▸ **Actions to take**
- A) Reproduce the portion of the Korean zombie film passage starting at "The O.G. The" and ending at "(approx. $98.5 million).".
- B) List every film or television series title named in the Korean zombie film passage.
- C) According to the Korean zombie film passage, who directed Train to Busan?

▸ **Passage shown**
Poster by Netflix.
Since 2016, Korean zombie films have experienced a great international boom as seen with the recent success of series like Kingdom (Netflix 2019-2020). The popularity for the Korean zombie genre has even created its own specialized industry in Korea: actors train their movement and voice for up to three to four months in a zombie training camp before appearing on screen.
This recent attention to Korean zombie films and TV shows owes much of its popularity to the hit Train to Busan (2016). Train to Busan was so popular that a standalone sequel Peninsula was released in 2020. I will review both films and explore some of the themes expressed in both films.
Photo by Next Entertainment World
Train to Busan / 부산행 (2016)
The O.G. The movie that brought Korean zombie films onto the global stage. Directed by Yeon Sang-Ho, Train to Busan first premiered at the 2016 Cannes Film Festival. That year, it became the first Korean film of 2016 to break the record of 10 million theatregoers. For a reasonable budget, small by Hollywood standards, of $8.5 million it would go on to make more than 10 times back (approx. $98.5 million).

▸ **Supplied material**
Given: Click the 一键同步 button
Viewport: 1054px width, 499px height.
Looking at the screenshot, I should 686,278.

...

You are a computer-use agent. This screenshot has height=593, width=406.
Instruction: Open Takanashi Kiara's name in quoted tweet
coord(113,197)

--

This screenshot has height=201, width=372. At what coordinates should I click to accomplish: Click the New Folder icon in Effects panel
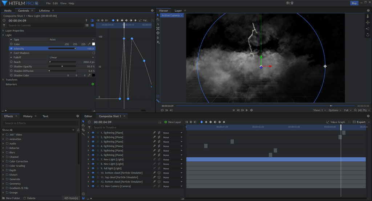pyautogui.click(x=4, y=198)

▸ **Responses for each task**
- A)
The O.G. The movie that brought Korean zombie films onto the global stage. Directed by Yeon Sang-Ho, Train to Busan first premiered at the 2016 Cannes Film Festival. That year, it became the first Korean film of 2016 to break the record of 10 million theatregoers. For a reasonable budget, small by Hollywood standards, of $8.5 million it would go on to make more than 10 times back (approx. $98.5 million).

- B)
Kingdom
Train to Busan
Peninsula

- C) Yeon Sang-Ho